Extrahepatic manifestations of HCV infection ? Interferon alfa has been used with reasonable success for the treatment of extrahepatic manifestations of HCV infection such as essential mixed cryoglobulinemia and glomerulonephritis [39]. Although the role of combination therapy with ribavirin has not been well-studied, it is reasonable to treat with pegylated interferon plus ribavirin provided that there is no renal dysfunction.
Decompensated cirrhosis ? Patients with decompensated cirrhosis should be referred for consideration of liver transplantation. Experienced hepatologists may consider treatment in those with mild degrees of decompensation [16]. Use of growth factors (such as erythropoietin and granulocyte colony stimulating factor and granulocyte macrophage colony stimulating factor) may be helpful during treatment of such patients by limiting the need for reductions in the dose of antiviral therapy.
Immunocompromised patients ? The response to interferon monotherapy in immunocompromised patients (such as patients with human immunodeficiency virus infection) depends upon the status of the immune system. The role of combination therapy in this setting is being investigated
Active users of illicit drugs ? Whether treatment with interferon-based regimens should be offered to patients who are actively using illicit drugs is controversial [40,41]. Treatment of such patients should be individualized. A guideline issued by the AASLD recommends that treatment should not be withheld from those who currently use illicit drugs or those on a methadone maintenance program provided that they wish to be treated and are willing and able to maintain close monitoring and practice contraception [16]. An important adjunct to treatment is continued support from drug abuse and psychiatric counseling services.
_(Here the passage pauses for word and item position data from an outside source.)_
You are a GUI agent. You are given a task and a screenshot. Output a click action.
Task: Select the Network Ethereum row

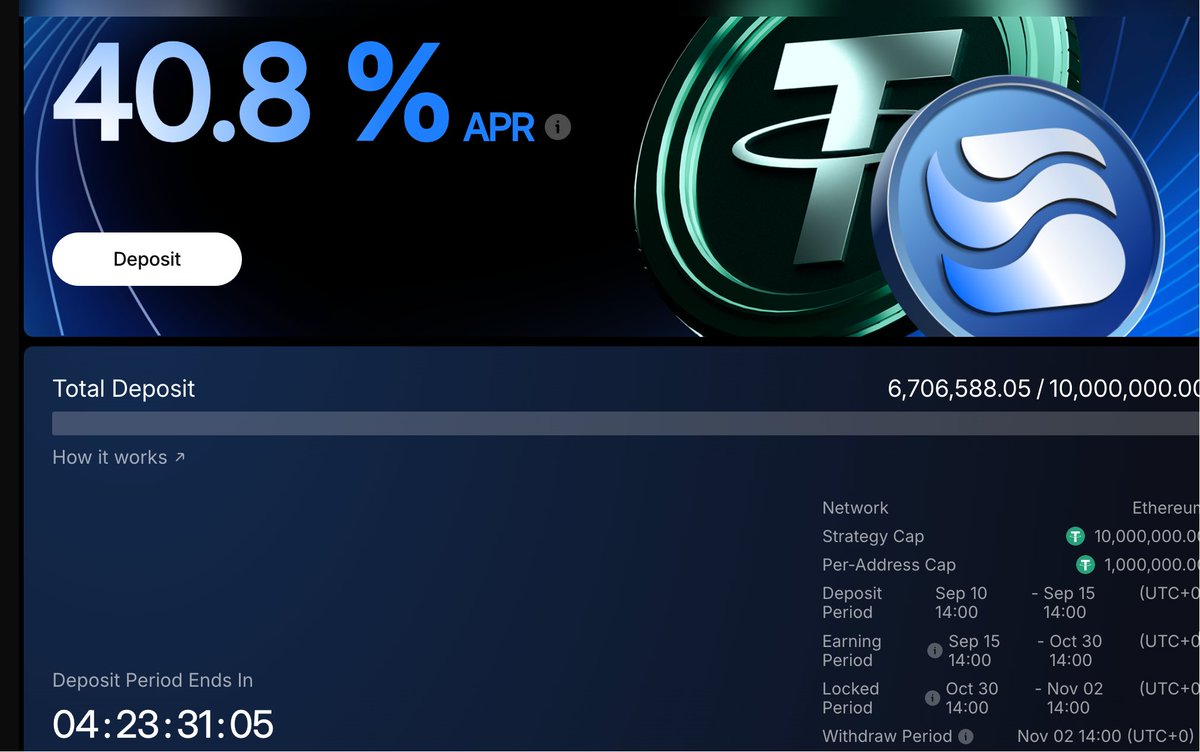click(1010, 508)
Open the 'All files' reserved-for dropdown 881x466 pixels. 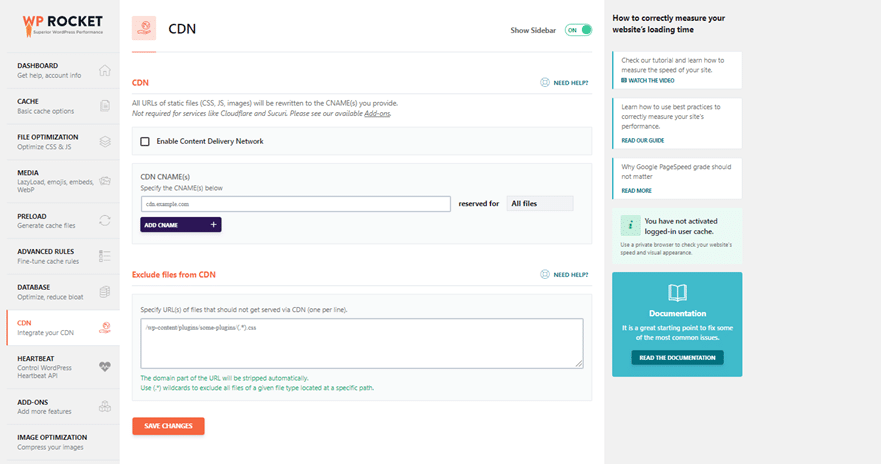(539, 204)
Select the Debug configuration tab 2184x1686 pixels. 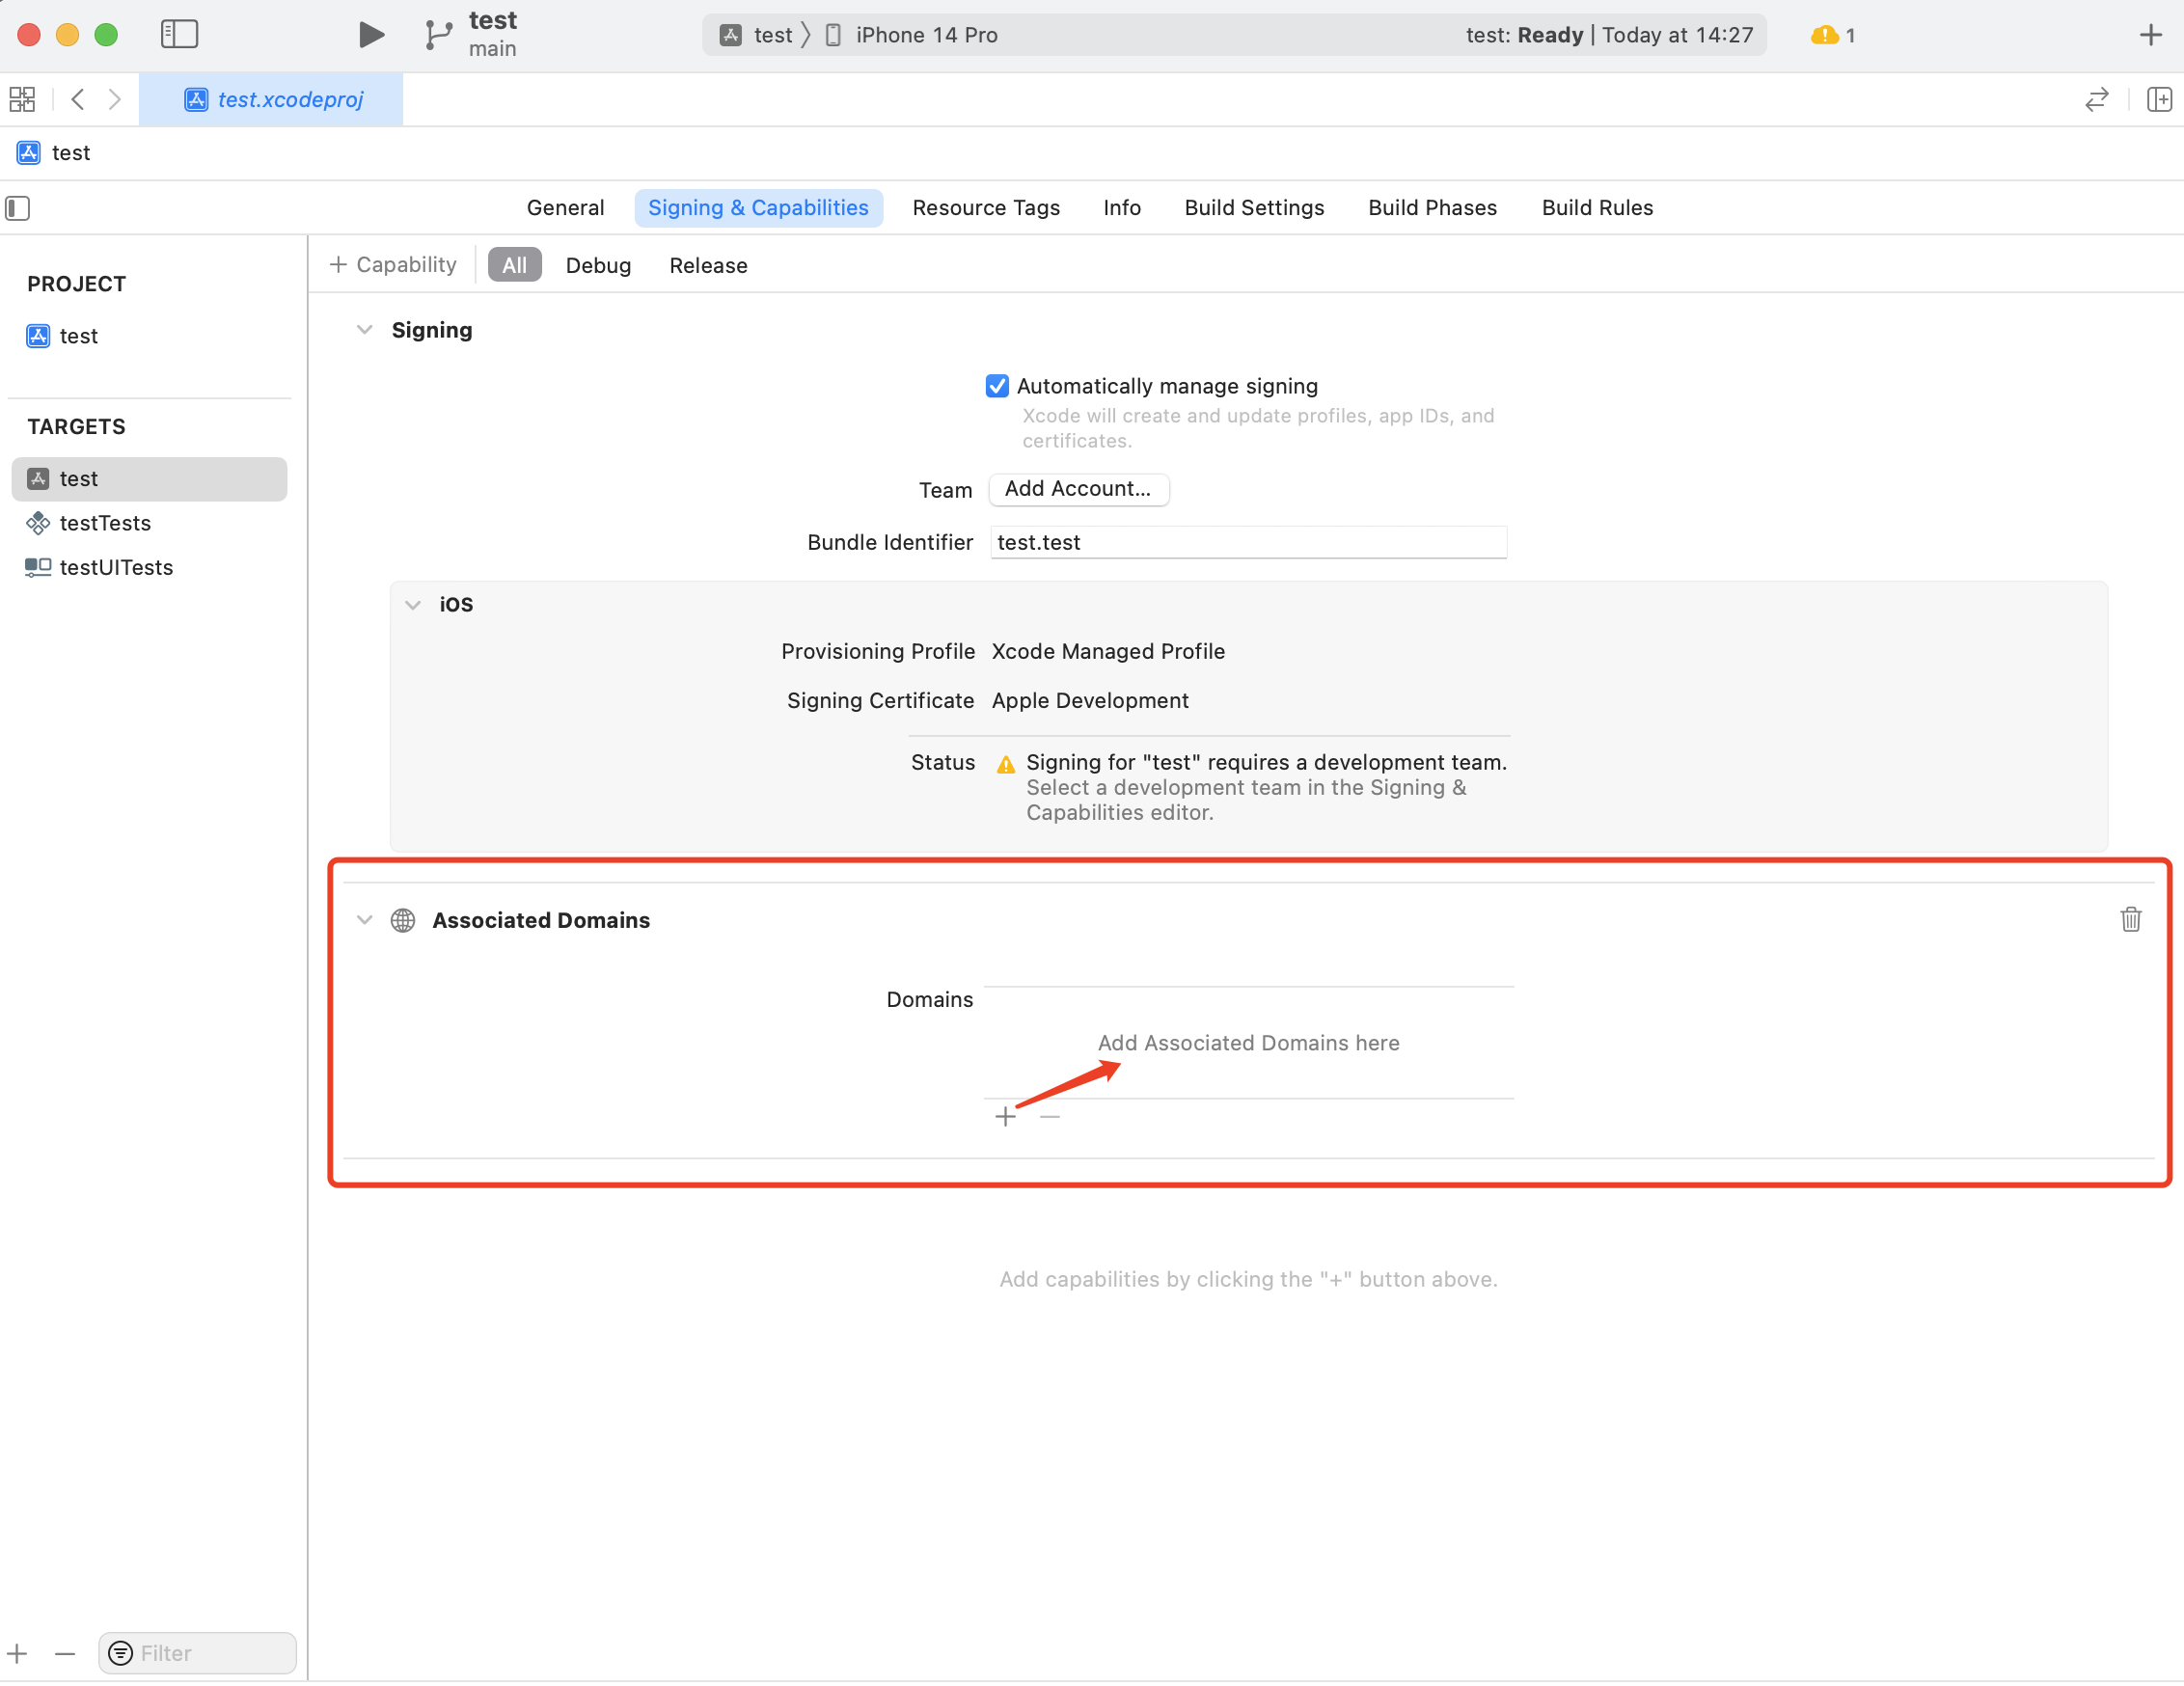(x=597, y=264)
Renal disease ? Issues related to treatment of HCV in patients with underlying kidney disease are discussed separately.
Persistently normal ALT ? Patients with a persistently normal serum ALT who acquired HCV under the age of 35 years, are women, do not drink alcohol, and have no or minimal fibrosis on liver biopsy may have a slow rate of hepatic fibrosis progression. In such patients, it is reasonable to withhold treatment pending the results of ongoing clinical trials. In contrast, patients who do not fit this profile, and whose initial biopsy shows moderate activity or some degree of fibrosis may be at increased risk of disease progression. We offer therapy to such individuals after discussing that this approach is not scientifically proven. We usually treat such patients using combination therapy with pegylated interferon alfa plus ribavirin.